## ARTICLE:
########

The law firm of Kirby McInerney LLP announces that a class action lawsuit has been filed in the U.S. District Court for the Eastern District of New York on behalf of those who acquired Tenet Fintech Group Inc. f/k/a Peak Fintech Group Inc. (“Tenet Fintech” or the “Company”) (OTC: PKKFF, NASDAQ: TNT) securities from September 2, 2021 through October 13, 2021, inclusive (the “Class Period”). Investors have until January 18, 2022 to apply to the Court to be appointed as lead plaintiff in the lawsuit.
 
Tenet Fintech is the parent company of a group of innovative financial technology subsidiaries operating in China’s commercial lending industry. 
 
On October 4, 2021, market researcher Grizzly Research published a report alleging discrepancies in Tenet Fintech’s business practices. The report alleged, in relevant part, that: (1) Tenet Fintech’s acquisition of Heartbeat, a Chinese insurance product management and brokerage platform, was mired in suspicious dealings, in which Tenet Fintech paid a company that was not the registered owner of Heartbeat; (2) the actual registered owner of Heartbeat reported zero revenues in 2019 and 2020; and (3) Tenet Fintech’s statements regarding Heartbeat’s growth since 2020 were not substantiated by basic facts, including the fact that Heartbeat’s website did not go live until 5 days after Tenet Fintech’s acquisition. On this news, Tenet Fintech’s stock price declined by $1.31 per share, or approximately 17.5%, from $7.50 per share to close at $6.19 per share on October 4, 2021.

########

## REQUIRED ACTIONS:
- a) According to the announcement, by what date must investors apply to the Court to be appointed lead plaintiff?
- b) Reproduce word for word the part of the announcement starting with "On October 4, 2021, market" and going on through "October 4, 2021.".

## DATASET EXCERPT:
########

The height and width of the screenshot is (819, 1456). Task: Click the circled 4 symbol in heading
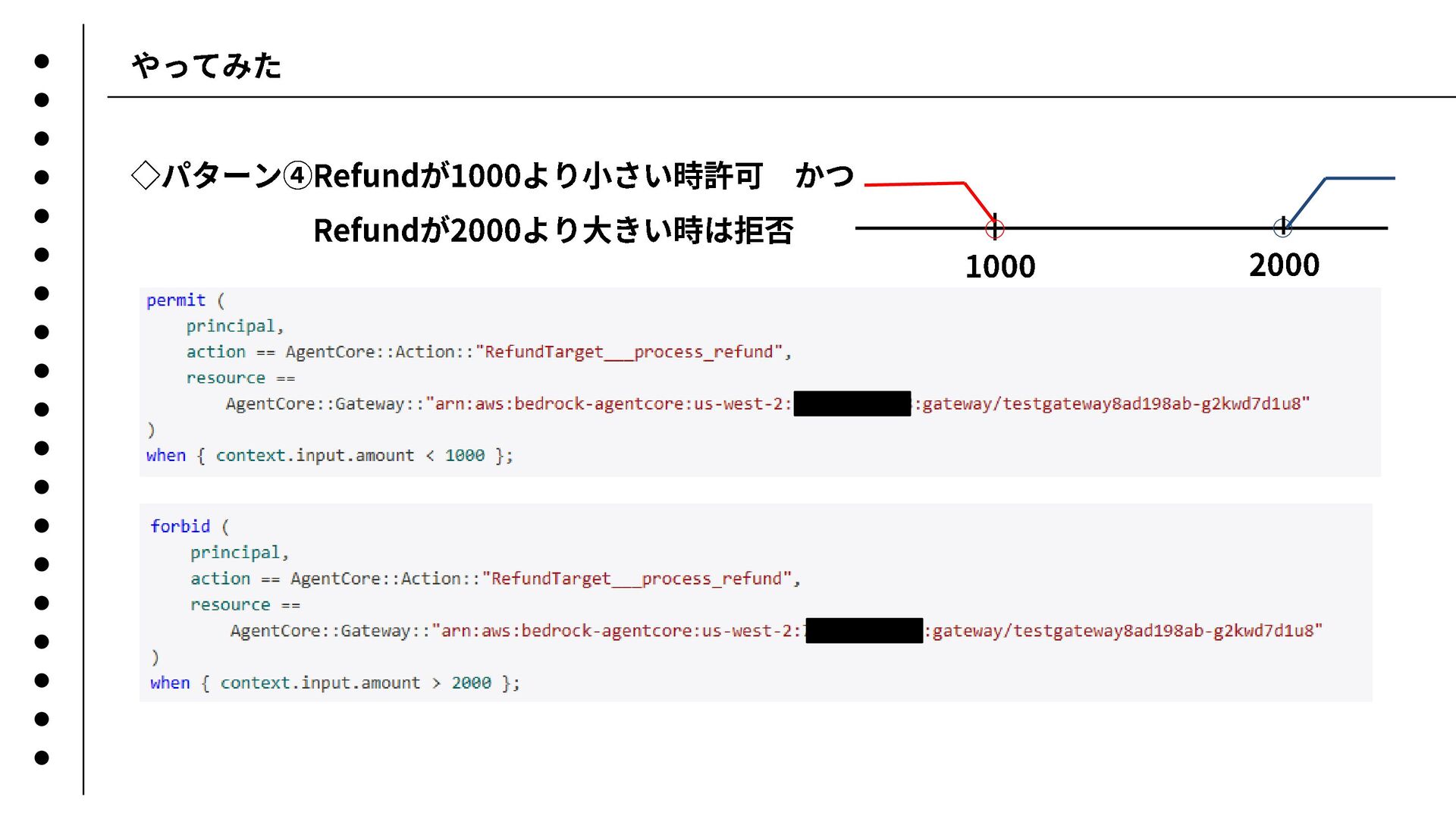coord(297,176)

########

## PER-TASK OUTPUTS:
- a) January 18, 2022.

- b)
On October 4, 2021, market researcher Grizzly Research published a report alleging discrepancies in Tenet Fintech’s business practices. The report alleged, in relevant part, that: (1) Tenet Fintech’s acquisition of Heartbeat, a Chinese insurance product management and brokerage platform, was mired in suspicious dealings, in which Tenet Fintech paid a company that was not the registered owner of Heartbeat; (2) the actual registered owner of Heartbeat reported zero revenues in 2019 and 2020; and (3) Tenet Fintech’s statements regarding Heartbeat’s growth since 2020 were not substantiated by basic facts, including the fact that Heartbeat’s website did not go live until 5 days after Tenet Fintech’s acquisition. On this news, Tenet Fintech’s stock price declined by $1.31 per share, or approximately 17.5%, from $7.50 per share to close at $6.19 per share on October 4, 2021.